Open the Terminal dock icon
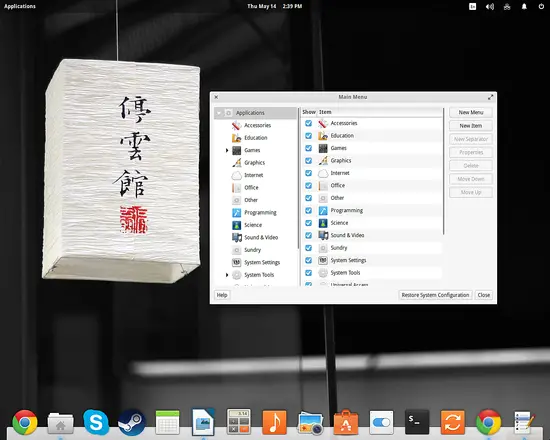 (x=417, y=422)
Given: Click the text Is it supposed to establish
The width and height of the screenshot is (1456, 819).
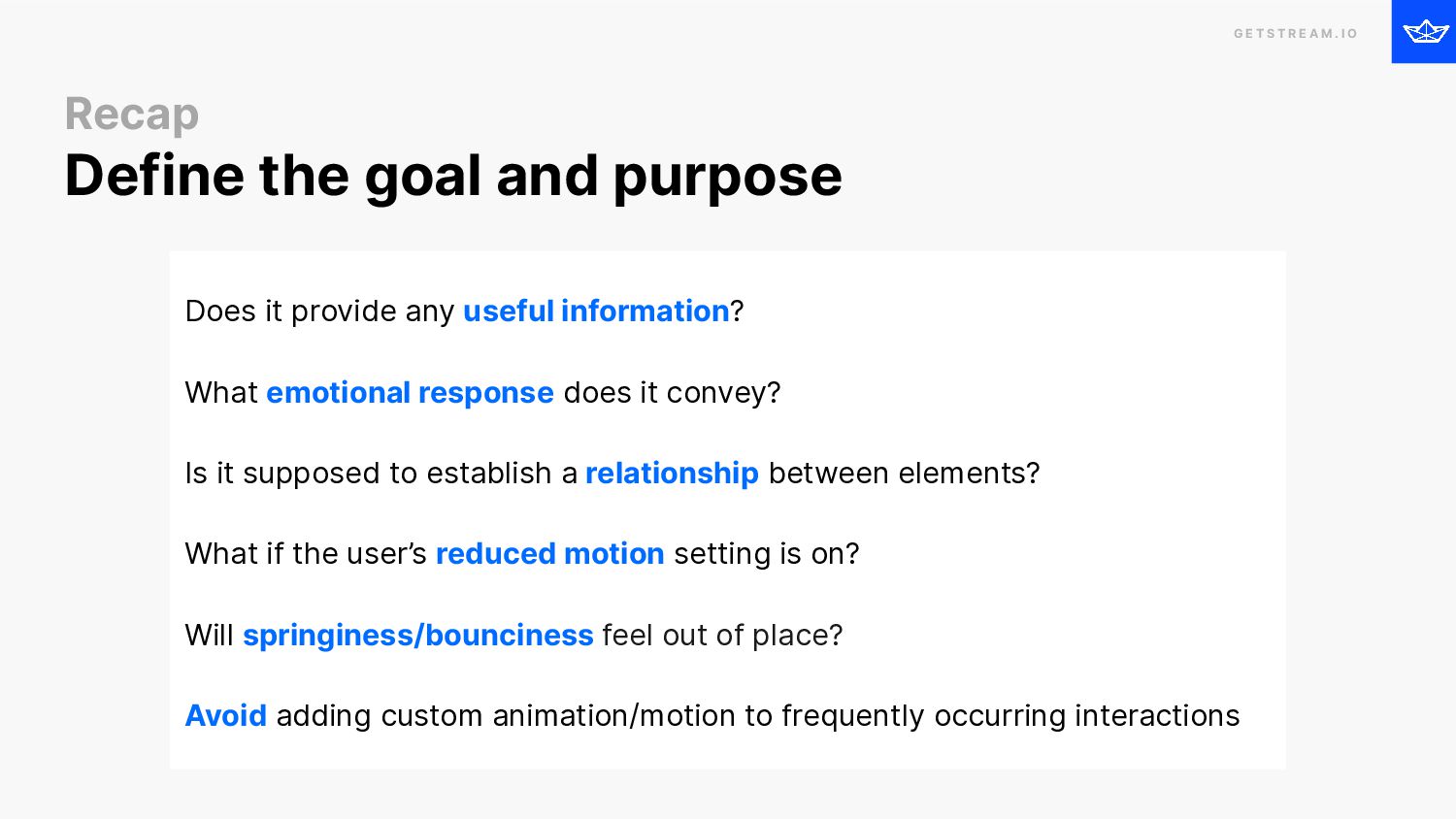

* * * * * * *

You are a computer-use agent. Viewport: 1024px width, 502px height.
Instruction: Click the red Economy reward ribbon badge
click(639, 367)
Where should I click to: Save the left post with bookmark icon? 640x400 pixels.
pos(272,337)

* * * * * * *

* [Exercise]: Reproduce word for word, with pictures dropped, only the part of the material above that opens with the line containing "Open the Terminal dock icon" and closes with the line containing "The width and".

* [Response below]:
Open the Terminal dock icon
 (x=417, y=422)
Given: Click the text Is it supposed to establish
The width and height of the screenshot is (1456, 819).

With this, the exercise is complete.